MHE PublicationMHE June 2023
Volume 33
Issue 6

Virtual care presents a unique opportunity to achieve the kind of whole-person care that has been discussed in healthcare for decades, if not longer.

The parable of the blind men and the elephant is a familiar one. Each man feels a different part of elephant. The one who feels the animal’s side decides an elephant is like a massive wall. The one who feels the tusk says, no, an elephant is like a spear. The one who touches the tail says it is like a rope. And so on. Each perspective has some validity to it but is incomplete.
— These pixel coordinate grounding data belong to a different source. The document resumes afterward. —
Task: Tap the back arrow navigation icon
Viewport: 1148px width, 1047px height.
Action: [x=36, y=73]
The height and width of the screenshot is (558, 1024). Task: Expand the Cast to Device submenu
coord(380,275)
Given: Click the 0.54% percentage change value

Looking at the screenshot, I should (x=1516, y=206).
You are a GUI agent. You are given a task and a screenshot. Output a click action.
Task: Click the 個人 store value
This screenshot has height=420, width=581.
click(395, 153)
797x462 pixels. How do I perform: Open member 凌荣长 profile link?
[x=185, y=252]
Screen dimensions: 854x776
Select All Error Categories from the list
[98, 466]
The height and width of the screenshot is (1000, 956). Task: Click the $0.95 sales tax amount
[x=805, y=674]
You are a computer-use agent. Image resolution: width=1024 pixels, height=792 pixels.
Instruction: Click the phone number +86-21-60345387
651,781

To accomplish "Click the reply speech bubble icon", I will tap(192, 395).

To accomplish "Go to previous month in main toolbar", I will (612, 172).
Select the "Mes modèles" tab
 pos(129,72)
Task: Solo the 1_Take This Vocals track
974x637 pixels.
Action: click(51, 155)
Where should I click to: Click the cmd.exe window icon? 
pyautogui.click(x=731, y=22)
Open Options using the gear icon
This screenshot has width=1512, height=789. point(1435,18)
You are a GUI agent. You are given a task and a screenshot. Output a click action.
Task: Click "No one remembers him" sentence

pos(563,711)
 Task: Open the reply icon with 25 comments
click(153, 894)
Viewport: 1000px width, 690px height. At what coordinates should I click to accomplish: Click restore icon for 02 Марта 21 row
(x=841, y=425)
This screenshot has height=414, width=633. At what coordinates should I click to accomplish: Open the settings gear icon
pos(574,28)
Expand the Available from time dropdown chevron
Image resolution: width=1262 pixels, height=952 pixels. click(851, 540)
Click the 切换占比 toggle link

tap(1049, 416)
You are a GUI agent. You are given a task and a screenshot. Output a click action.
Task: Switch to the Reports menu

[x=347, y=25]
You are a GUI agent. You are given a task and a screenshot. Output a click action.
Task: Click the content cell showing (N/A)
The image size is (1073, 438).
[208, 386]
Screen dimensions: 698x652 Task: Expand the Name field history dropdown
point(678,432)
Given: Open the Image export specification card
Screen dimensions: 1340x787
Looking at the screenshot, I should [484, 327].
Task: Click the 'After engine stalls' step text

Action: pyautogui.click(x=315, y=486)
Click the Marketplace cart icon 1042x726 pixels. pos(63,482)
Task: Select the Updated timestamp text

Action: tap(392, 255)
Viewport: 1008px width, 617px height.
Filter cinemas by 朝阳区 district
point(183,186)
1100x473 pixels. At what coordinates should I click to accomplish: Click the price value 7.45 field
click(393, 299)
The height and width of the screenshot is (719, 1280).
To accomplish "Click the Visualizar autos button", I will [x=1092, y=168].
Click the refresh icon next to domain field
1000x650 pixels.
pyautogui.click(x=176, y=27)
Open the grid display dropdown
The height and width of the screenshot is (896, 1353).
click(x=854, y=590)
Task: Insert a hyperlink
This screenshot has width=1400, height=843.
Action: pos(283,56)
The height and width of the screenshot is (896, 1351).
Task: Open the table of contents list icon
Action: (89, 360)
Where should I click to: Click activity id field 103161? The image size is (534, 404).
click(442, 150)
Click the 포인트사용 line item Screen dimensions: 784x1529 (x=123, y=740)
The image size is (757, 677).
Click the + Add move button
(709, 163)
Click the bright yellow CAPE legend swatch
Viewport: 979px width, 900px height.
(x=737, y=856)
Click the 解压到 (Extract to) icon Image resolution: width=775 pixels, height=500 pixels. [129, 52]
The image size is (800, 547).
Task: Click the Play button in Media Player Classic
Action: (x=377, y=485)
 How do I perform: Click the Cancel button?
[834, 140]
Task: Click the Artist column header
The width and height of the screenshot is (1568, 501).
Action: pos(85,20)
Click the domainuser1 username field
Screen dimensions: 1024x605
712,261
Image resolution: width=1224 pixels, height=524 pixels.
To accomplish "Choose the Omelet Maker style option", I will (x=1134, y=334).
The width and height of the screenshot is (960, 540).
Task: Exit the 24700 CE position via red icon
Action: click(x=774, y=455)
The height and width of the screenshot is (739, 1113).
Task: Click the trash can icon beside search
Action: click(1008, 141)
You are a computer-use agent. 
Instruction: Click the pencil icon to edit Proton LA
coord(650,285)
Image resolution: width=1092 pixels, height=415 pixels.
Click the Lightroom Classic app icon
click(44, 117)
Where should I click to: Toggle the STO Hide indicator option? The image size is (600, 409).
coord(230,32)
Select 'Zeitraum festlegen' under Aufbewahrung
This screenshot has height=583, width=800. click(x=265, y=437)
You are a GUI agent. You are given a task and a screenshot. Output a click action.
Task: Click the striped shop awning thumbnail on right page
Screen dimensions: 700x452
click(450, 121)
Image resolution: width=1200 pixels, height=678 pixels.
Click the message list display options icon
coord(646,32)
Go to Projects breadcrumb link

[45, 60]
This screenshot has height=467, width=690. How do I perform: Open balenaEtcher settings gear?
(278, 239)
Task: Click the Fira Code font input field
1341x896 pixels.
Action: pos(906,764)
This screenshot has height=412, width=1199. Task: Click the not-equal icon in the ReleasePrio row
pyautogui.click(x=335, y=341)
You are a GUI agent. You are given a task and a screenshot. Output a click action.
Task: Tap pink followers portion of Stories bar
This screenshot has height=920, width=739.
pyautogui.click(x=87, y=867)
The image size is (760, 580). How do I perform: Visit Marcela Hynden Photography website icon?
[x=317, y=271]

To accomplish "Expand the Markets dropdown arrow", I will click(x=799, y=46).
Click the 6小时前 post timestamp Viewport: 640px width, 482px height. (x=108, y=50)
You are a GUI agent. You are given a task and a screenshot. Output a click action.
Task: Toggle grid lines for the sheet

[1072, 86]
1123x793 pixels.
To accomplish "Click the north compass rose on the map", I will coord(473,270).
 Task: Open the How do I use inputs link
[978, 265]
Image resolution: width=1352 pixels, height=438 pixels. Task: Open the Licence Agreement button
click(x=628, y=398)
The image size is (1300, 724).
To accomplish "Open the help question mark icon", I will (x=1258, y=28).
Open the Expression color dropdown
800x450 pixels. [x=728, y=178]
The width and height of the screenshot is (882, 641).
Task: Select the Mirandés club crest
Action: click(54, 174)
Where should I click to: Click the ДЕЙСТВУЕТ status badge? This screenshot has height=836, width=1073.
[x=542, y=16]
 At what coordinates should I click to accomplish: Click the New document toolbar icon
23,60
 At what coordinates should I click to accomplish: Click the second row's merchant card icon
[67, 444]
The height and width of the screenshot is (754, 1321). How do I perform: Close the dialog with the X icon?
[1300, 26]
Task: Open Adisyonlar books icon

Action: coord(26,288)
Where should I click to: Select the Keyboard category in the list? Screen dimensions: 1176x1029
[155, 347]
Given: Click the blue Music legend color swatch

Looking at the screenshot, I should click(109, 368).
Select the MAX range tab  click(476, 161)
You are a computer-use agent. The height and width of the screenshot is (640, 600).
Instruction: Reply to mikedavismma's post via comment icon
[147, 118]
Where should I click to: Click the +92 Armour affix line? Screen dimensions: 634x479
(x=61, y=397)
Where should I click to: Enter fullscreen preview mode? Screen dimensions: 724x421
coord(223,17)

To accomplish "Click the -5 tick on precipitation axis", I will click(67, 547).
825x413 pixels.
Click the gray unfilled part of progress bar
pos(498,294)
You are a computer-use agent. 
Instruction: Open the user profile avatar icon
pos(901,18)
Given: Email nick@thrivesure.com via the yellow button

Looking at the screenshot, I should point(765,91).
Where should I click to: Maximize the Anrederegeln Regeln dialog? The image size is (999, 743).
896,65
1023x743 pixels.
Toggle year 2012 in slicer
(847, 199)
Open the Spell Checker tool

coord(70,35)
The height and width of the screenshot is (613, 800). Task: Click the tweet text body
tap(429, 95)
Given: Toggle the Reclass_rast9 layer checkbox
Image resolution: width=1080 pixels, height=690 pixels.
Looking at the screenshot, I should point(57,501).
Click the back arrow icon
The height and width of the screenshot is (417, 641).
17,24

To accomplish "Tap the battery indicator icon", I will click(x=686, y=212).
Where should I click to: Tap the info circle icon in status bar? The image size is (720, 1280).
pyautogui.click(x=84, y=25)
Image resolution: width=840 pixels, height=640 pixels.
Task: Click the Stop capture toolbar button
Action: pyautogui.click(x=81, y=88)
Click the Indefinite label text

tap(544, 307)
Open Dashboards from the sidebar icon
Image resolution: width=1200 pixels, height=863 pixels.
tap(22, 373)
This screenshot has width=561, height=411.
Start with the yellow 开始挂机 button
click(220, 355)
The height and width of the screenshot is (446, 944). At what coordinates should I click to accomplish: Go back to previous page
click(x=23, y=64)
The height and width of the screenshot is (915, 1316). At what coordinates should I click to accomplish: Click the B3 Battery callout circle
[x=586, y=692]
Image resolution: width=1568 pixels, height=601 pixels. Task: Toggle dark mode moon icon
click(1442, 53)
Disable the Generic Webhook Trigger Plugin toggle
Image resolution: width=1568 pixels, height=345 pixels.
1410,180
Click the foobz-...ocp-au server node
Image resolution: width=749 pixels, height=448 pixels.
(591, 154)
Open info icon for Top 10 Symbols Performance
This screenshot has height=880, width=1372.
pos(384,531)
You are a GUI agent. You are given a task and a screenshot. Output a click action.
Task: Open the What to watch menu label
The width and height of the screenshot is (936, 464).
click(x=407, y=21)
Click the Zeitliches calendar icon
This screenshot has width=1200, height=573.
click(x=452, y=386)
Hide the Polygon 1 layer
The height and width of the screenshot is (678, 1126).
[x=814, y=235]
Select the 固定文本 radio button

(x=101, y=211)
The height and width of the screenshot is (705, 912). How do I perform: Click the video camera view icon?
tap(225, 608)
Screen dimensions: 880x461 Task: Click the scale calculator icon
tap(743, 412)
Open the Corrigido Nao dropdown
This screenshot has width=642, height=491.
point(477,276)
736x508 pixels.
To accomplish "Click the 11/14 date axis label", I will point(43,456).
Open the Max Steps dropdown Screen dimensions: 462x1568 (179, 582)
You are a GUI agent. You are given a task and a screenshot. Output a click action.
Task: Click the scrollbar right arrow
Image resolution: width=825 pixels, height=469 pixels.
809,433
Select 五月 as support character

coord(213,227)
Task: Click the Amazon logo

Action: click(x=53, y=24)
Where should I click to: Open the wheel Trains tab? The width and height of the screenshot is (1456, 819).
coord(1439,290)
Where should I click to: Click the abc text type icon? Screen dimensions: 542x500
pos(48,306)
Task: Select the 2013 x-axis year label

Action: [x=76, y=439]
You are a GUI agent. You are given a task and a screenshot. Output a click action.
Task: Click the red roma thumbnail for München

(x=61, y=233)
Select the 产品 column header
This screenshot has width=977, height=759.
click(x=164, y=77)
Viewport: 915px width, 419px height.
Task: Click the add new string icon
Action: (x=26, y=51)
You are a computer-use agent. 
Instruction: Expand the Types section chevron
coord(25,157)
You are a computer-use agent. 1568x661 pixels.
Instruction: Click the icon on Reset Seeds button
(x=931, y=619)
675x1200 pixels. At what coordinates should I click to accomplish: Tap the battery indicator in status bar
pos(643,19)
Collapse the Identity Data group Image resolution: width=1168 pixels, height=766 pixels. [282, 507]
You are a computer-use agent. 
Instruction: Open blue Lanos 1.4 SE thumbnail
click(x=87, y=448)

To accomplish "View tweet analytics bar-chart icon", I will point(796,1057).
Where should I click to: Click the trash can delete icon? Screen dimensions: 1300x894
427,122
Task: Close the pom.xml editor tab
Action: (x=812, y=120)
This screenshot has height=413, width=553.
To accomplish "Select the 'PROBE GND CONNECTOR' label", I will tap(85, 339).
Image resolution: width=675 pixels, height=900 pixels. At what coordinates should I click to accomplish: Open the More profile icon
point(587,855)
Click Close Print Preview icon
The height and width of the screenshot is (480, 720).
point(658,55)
Virtual care and telehealth in the United States today are like the blind men and the elephant. One consequence of the COVID-19 pandemic was the surge of acceptance of virtual care by both providers and patients. Investment flooded in, and new companies cropped up, many offering care or a remedy for a particular health problem or condition: weight loss, exercise diabetes management, depression, arthritis — you name it.

Kelly Bliss, Teladoc

Kelly Bliss, Teladoc

It was exciting to see virtual care spring to life. But to the weight-loss app, all problems are weight loss, and to the diabetes virtual care solution, everything is about diabetes.

But virtual care doesn’t need to be that way. In fact, partly because people can navigate so easily through a well-designed app or website, virtual care presents a unique opportunity to achieve the kind of whole-person care that has been discussed in healthcare for decades, if not longer.

At Teladoc Health, we are embracing and executing an integrated virtual care model with some remarkable outcomes. Currently, about 85 million people in the U.S., so almost 1 in 4 Americans, have access to at least one Teladoc health service through their employer or health insurance.

Working with insurers, employers, unions and other plan sponsors, we are taking advantage of our status as the best-known, most-trusted telehealth provider to add services in dermatology, nutrition, back and joint care, among others, plus a full suite of mental health services and chronic condition management that includes diabetes, diabetes prevention, hypertension control and weight management. In 2017, fewer than 10% of the people we serve had access to more than one of our products. Today, over 50% do.

We’ve seen improved outcomes with our inte- grated approach. In a study of 24,000 members across 34 Teladoc Health clients, we documented that the HbA1c levels of people with diabetes decreased by 0.2%, on average, for every additional chronic disease program the member enrolled in. We’ve also found that enrollment in one of our mental health programs was associated not just with HbA1c reduction but also a decrease in systolic blood pressure and weight loss.

The results were similar when employees at Graco Inc., a Minneapolis manufacturer, enrolled in our integrated Chronic Condition Management Plus program: decreases in HbA1c and systolic blood pressure, a marked decrease in HbA1c among those who took advantage of our mental health services and self-reported improvements in well-being.

We are also confident that our approach will control cost. So confident that in many contracts we are putting 100% of our fees at risk based on financial and clinical outcomes. It wasn’t that long ago that virtual care and telehealth was a nice-to- have. Now it is an essential ingredient to delivering value-based care. We are no longer just a vendor partner with our clients but an integral part of their value-based tactics and strategy.

Recently, ideas about what constitutes value have been expanded to include health equity, and CMS is incorporating equity measures into its Star ratings. We were the first virtual care company to hire a chief health equity officer, and we are poised to become the industry leader on equity issues. Virtual care, wrongly used, could worsen deeply rooted healthcare disparities. But by improving access and tying together healthcare services into a coherent experience, we believe it will close, not widen, gaps.

The pandemic normalized virtual care and telehealth. Now we are figuring out ways to leverage its potential for solving seemingly intractable problems. As the future unfolds, we will stop talking about virtual care as something separate and distinct and instead consider it simply a better version of healthcare, a version that is easier to use and access, more integrated and responsive to our individual needs, and more equitable.

Kelly Bliss is president of U.S. Group Health at Teladoc Health.